The rhetoric around the HPV vaccine and the recommendation that we vaccinate girls against cervical cancer has reached a fevered pitch. But while the HPV vaccine is being debated, a silent epidemic has gone unrecognized and is brewing. HPV has crossed gender lines and become the number one cause of oropharyngeal cancer in the nation for both men and women.
According to the National Cancer Institute, oropharyngeal cancer has reached epidemic proportions with over 20,000 new cases annually. This cancer attacks the middle part of the pharynx (throat) behind the mouth, and includes the back one-third of the tongue, the soft palate, the side and back walls of the throat, and the tonsils.
Whereas smoking and drinking were once the main causes of oropharyngeal cancer, a disturbing shift in the epidemiology to non-smokers and non-drinkers who are young (late thirties/early forties), and parenting young children is directly linked to HPV. At the Dana Farber/Brigham and Women’s Cancer Center (DF/BWCC), we see two new cases of HPV related oropharyngeal cancer per week with a rise in cases playing out across the U.S.

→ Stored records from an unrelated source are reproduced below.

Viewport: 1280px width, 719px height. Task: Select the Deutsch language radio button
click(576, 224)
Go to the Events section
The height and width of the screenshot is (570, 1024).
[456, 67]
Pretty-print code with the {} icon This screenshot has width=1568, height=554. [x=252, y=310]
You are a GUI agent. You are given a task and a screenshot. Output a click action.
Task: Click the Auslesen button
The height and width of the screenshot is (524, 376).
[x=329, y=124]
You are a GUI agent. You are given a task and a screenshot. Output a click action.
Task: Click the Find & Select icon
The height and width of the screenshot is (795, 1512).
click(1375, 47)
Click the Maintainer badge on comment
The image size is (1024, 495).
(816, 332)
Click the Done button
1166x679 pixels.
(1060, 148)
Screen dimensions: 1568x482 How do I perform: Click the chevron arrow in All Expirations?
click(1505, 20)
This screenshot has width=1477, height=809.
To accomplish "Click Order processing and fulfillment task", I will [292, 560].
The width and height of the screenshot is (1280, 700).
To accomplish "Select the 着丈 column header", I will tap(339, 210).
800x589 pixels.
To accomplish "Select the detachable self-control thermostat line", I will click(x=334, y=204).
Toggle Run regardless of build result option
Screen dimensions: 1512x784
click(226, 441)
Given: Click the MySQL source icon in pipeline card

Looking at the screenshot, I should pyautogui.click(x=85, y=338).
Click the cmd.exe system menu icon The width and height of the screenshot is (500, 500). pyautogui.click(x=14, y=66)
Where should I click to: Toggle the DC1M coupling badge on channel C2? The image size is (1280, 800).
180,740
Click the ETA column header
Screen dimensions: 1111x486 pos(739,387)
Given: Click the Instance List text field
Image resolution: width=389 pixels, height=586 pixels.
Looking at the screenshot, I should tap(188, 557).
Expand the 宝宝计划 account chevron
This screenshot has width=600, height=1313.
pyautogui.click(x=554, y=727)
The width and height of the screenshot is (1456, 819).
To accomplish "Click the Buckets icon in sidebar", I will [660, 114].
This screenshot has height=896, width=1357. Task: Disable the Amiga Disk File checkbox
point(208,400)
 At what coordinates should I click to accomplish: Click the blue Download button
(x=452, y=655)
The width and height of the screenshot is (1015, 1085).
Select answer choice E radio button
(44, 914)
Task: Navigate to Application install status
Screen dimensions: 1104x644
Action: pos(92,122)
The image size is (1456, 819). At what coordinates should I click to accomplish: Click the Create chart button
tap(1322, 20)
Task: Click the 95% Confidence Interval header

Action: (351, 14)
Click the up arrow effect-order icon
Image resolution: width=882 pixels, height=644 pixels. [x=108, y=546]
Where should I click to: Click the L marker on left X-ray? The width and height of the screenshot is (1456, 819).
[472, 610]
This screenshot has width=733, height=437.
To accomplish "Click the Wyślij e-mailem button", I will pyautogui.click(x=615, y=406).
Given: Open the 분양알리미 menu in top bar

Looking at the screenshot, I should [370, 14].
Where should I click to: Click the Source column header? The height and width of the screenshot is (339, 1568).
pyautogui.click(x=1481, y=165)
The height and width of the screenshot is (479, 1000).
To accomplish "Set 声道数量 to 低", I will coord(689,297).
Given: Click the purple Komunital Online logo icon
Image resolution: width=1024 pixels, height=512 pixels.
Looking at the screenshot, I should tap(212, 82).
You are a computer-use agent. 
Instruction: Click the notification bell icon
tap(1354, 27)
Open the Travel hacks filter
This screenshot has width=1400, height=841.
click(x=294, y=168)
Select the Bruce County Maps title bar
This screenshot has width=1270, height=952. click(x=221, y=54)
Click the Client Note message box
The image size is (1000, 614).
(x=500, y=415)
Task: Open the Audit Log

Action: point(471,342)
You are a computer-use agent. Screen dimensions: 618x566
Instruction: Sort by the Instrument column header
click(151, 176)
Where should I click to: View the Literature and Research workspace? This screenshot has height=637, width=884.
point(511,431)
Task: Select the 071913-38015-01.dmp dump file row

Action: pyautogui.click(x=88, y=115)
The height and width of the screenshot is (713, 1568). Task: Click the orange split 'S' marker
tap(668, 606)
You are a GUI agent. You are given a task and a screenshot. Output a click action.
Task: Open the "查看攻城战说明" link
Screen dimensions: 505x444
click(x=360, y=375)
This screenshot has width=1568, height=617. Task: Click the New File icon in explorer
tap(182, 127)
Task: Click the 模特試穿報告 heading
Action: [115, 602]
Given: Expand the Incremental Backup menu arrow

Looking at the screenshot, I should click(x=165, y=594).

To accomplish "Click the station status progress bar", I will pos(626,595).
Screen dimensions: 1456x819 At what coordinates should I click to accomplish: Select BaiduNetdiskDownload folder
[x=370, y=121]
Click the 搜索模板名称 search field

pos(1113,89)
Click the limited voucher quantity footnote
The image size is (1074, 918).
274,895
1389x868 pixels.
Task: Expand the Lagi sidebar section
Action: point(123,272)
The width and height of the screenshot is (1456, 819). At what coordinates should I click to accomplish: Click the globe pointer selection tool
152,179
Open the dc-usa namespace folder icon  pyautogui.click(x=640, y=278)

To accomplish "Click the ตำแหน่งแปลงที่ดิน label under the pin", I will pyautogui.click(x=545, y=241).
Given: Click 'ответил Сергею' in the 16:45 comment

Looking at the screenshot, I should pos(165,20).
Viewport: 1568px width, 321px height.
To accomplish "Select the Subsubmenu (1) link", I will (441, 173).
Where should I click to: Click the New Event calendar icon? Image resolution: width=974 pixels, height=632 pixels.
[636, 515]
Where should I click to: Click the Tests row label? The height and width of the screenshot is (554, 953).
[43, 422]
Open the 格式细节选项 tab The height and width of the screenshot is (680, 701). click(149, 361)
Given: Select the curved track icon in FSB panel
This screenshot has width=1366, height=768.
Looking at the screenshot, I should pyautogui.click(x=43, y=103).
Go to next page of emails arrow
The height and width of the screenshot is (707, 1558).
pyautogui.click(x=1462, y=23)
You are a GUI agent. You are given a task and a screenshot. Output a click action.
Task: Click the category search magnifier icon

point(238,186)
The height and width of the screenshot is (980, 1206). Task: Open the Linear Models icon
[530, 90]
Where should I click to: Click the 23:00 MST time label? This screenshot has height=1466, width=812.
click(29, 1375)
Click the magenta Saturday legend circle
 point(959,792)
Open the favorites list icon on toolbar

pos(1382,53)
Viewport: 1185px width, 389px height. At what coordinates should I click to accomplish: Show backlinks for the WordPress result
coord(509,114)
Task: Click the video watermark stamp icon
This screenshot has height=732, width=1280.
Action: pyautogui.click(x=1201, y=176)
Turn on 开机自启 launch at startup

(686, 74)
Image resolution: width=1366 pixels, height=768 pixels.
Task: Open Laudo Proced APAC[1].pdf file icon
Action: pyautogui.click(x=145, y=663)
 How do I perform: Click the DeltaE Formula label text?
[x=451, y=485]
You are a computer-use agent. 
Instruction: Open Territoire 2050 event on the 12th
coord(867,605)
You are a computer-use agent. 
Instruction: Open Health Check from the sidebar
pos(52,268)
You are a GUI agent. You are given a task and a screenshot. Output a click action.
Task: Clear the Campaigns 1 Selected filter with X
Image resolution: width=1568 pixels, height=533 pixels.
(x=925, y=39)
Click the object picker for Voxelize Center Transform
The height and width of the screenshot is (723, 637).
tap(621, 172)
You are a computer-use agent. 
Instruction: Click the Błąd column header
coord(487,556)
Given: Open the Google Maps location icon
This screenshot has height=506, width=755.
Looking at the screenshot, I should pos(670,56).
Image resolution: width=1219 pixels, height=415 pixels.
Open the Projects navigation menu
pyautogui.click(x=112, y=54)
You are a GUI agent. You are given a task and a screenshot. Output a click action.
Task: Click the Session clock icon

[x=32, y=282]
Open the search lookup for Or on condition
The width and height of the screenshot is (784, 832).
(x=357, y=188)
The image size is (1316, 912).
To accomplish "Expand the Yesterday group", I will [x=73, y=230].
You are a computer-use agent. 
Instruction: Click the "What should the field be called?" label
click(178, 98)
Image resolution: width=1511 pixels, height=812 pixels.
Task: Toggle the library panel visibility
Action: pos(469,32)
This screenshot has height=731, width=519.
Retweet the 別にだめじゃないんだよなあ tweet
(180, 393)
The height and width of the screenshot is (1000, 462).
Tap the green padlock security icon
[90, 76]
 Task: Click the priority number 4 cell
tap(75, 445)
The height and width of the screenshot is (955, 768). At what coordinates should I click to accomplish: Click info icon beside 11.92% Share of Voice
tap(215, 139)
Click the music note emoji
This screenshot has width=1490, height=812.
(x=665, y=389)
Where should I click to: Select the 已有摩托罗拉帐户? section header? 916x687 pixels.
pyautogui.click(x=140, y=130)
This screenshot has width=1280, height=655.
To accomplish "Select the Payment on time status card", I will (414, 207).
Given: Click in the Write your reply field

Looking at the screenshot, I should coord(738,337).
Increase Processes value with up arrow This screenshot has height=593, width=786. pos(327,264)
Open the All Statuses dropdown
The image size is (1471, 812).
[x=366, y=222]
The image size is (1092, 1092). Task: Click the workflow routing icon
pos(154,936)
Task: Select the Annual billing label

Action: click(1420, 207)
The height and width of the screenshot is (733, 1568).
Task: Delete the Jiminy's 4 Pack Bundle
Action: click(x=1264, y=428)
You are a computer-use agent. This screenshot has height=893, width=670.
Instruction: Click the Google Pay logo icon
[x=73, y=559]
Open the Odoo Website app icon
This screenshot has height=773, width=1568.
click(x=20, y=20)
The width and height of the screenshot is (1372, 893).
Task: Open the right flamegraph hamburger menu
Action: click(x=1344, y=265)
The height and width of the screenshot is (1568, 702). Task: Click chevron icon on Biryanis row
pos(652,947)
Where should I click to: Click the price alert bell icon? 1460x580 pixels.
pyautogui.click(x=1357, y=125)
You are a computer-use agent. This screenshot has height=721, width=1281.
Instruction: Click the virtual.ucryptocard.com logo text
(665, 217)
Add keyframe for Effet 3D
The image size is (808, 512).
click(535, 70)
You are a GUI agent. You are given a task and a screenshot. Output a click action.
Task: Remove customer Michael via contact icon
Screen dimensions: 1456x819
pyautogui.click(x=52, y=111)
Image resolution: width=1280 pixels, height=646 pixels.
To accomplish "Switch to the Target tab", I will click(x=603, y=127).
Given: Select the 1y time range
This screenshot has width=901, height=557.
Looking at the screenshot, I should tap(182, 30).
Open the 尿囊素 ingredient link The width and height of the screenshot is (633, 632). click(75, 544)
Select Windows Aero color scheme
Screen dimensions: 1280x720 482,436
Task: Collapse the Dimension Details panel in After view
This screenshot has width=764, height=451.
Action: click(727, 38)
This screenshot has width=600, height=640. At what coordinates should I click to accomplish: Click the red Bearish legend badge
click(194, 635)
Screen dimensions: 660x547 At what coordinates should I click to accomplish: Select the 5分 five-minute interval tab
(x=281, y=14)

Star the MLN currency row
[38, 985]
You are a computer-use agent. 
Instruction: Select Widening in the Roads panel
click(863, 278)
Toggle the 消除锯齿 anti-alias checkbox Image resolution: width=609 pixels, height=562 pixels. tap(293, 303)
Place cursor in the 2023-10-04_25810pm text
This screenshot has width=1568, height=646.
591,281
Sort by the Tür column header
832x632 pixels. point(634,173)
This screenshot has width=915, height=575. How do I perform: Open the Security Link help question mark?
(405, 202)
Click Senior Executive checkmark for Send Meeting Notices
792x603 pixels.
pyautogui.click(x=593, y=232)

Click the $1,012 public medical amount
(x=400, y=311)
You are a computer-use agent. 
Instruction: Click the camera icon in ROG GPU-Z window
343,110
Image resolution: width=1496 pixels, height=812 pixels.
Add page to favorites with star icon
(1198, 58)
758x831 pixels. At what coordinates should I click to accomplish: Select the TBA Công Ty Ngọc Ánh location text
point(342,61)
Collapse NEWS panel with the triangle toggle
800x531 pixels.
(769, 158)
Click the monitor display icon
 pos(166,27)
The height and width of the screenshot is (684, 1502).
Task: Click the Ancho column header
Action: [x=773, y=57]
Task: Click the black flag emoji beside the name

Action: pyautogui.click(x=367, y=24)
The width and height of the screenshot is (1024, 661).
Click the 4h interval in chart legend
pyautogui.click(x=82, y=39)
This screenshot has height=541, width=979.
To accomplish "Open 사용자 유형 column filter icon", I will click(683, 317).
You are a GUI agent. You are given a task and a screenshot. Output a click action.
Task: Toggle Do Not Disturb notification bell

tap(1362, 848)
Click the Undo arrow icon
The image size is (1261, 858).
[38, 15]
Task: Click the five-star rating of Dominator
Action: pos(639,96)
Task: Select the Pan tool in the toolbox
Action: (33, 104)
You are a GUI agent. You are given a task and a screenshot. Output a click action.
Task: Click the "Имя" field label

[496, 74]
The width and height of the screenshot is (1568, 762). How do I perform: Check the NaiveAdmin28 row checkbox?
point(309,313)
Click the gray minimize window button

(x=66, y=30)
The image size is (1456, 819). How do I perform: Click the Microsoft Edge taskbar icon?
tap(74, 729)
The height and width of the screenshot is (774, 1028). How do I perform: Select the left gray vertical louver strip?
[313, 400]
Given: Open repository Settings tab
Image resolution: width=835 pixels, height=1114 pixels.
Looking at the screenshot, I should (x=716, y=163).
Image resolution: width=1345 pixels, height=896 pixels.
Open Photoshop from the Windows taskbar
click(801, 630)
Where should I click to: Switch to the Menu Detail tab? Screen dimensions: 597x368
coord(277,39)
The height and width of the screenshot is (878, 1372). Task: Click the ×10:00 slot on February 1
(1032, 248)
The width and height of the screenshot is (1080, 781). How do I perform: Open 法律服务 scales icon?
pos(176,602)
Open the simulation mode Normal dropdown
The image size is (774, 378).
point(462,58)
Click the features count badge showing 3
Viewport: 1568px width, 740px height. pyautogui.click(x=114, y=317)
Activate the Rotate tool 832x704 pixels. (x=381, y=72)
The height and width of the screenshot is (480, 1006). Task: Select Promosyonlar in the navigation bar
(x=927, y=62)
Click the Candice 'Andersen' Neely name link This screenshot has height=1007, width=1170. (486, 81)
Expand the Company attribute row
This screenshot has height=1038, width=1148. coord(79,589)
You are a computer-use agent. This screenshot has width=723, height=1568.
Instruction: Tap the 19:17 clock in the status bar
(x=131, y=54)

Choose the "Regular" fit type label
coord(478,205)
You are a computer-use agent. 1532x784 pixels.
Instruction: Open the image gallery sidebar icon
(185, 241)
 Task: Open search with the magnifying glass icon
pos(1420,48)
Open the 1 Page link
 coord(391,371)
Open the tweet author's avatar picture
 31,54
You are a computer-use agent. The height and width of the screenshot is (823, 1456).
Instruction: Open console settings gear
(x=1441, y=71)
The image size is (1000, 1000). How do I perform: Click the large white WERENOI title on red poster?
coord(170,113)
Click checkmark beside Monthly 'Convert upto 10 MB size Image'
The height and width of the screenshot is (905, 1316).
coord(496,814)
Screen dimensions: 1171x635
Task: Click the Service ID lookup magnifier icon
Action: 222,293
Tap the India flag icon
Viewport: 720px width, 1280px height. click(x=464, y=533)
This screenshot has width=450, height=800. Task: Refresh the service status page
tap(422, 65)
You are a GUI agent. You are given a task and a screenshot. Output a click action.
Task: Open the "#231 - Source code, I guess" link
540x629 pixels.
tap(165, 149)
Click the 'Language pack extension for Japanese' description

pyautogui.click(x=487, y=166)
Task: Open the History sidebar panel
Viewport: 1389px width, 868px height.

HPV is a silent risk factor because there are no symptoms. There is no test for HPV in men although women can find out they are infected by getting a Pap smear. When patients are diagnosed, they often ask about the risk of infection and HPV-related cancer in their spouse and children. Unfortunately, although we assume the risk is probably small, we have no way of really knowing given the lack of longitudinal data. Investigators at DF/BWCC are currently conducting research on the risk of HPV-associated oropharyngeal cancer in patients’ spouses and partners but those results may take several years to develop.
The resultant marital problems are not surprising; anger, guilt and shame around a sexually-transmitted disease linked to a cancer diagnosis compound an already stressful situation. Complicating matters is that there is no definitive way for a doctor to identify which partner was first infected with HPV. The shame and guilt are analogous to a smoker with lung cancer.
Fortunately, even at stage 4, the disease is highly curable. Treatment includes chemotherapy, radiation and surgery. Survival rates average 80-90 percent but a dearth of longitudinal data prevents a long-term prognosis. What we do know is that there are long-term side effects including persistent dry mouth, increased depression and anxiety and a loss of income due to missed employment. Dental problems resulting from the radiation can present a huge financial burden for patients.
Despite these sobering statistics, we can potentially stop the epidemic by vaccinating our children, both boys and girls, with girls benefiting from the additional protection against cervical cancer risk. Experts, including the FDA and CDC, now recommend that boys and girls between the ages of 9 and 26 receive the vaccine. However, we need to act now to benefit future generations as vaccine strategies can take decades to make an impact.
The HPV vaccine cuts across gender lines. It is as much a male issue as a female issue. In addition to educating the public, the medical establishment needs to acknowledge the link HPV has to, not one, but many types of cancer. We need to educate parents of the risks so they can make informed decisions when it comes to protecting their children during routine vaccination visits. By moving away from viewing the HPV vaccine as a political, moral or religious flashpoint, we can finally embrace this vaccine for what it truly is, a vaccine that reduces our children’s risk for certain types of cancer, and what we hope will be the first in a long line of vaccines against cancer during our lifetimes.